What you need to do — Range to reproduce from the entries below: the line with "This screenshot has height=208, width=259.", the line with "Task: Open the preferred", and every line in between. Give them exactly and give nothing else.

☆ ☆ ☆ ☆ ☆ ☆ ☆

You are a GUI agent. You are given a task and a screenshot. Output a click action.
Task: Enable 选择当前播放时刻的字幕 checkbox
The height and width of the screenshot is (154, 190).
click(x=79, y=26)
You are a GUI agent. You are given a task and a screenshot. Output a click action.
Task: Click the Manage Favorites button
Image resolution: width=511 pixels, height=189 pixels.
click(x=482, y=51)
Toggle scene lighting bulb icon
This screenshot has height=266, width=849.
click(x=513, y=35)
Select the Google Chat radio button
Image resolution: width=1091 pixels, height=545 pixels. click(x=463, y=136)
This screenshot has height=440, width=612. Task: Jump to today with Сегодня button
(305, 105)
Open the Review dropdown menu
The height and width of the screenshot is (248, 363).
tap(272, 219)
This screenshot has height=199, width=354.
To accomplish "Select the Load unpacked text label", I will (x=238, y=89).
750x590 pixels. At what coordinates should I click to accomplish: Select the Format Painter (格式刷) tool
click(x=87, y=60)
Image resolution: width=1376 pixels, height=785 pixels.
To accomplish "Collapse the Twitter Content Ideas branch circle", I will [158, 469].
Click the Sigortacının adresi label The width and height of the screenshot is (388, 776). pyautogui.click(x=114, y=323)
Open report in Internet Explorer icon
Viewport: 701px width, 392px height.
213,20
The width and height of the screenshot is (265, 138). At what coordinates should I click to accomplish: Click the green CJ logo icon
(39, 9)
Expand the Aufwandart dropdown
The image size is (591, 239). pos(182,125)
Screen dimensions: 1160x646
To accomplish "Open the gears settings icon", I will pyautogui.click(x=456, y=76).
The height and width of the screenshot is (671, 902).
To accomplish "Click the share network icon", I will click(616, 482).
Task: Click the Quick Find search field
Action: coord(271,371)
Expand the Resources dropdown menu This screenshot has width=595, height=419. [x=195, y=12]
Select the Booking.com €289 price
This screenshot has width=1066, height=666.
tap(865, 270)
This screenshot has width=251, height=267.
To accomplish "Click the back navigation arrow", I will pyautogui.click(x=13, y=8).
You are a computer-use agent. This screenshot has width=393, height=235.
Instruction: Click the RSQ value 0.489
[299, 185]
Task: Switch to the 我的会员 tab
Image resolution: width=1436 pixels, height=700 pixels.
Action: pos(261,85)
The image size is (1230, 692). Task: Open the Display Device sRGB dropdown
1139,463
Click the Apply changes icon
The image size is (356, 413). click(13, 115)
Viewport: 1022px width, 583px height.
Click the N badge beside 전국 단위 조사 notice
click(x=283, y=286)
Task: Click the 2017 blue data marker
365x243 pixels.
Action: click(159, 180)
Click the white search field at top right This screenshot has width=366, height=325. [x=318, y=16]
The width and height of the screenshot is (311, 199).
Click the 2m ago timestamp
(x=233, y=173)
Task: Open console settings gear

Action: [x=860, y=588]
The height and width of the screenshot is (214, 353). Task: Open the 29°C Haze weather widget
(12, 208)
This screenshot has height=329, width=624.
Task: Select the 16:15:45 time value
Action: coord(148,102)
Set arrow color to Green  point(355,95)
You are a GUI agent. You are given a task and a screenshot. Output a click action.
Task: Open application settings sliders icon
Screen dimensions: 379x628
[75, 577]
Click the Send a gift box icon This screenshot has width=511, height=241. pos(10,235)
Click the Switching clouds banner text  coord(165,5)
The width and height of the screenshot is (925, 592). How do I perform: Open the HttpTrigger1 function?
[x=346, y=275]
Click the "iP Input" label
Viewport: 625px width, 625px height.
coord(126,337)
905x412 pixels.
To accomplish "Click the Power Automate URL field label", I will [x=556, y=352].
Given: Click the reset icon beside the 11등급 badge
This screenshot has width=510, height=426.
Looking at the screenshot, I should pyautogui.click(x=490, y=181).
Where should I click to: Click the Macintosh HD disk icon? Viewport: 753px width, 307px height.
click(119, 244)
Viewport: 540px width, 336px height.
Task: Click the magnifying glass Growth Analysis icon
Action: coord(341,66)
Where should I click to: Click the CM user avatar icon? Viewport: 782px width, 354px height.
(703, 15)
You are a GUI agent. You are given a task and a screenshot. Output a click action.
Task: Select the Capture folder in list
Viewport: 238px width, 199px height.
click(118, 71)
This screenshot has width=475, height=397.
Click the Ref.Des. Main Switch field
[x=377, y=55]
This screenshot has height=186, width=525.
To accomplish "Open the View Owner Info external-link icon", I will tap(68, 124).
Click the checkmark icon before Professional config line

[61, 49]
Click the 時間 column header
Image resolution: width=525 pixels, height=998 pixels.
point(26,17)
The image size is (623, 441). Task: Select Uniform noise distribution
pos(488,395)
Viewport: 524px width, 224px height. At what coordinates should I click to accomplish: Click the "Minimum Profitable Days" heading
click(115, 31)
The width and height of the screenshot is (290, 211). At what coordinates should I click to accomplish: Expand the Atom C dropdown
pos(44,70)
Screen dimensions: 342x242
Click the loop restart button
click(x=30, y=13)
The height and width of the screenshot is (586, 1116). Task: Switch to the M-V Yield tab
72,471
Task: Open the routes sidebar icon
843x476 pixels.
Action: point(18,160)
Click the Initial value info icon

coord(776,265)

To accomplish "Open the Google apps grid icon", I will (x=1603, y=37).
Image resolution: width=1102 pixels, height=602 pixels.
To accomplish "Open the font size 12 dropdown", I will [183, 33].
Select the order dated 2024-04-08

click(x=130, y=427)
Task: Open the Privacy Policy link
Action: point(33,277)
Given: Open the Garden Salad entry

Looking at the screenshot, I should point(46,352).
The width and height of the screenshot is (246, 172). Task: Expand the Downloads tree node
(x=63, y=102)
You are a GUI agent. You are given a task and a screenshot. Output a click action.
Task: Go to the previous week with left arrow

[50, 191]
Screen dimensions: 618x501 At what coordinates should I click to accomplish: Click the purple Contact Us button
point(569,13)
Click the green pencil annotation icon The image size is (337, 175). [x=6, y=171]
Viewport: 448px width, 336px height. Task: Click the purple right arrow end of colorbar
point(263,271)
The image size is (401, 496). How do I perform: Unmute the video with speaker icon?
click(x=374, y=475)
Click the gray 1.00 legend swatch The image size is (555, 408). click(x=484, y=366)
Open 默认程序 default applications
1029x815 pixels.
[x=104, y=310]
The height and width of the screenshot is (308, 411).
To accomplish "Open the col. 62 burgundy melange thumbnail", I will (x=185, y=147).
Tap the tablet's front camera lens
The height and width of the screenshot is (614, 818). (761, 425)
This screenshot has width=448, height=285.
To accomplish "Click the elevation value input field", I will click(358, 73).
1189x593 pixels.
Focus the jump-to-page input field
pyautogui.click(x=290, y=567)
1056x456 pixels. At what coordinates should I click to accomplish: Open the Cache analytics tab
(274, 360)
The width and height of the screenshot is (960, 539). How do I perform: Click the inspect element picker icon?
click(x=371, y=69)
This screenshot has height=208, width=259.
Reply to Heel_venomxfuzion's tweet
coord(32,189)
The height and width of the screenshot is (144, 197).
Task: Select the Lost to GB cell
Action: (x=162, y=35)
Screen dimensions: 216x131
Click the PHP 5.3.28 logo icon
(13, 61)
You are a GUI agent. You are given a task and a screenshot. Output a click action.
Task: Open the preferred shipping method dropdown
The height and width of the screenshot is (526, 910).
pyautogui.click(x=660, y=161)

☆ ☆ ☆ ☆ ☆ ☆ ☆

Exercise response —
This screenshot has height=208, width=259.
Reply to Heel_venomxfuzion's tweet
coord(32,189)
The height and width of the screenshot is (144, 197).
Task: Select the Lost to GB cell
Action: (x=162, y=35)
Screen dimensions: 216x131
Click the PHP 5.3.28 logo icon
(13, 61)
You are a GUI agent. You are given a task and a screenshot. Output a click action.
Task: Open the preferred shipping method dropdown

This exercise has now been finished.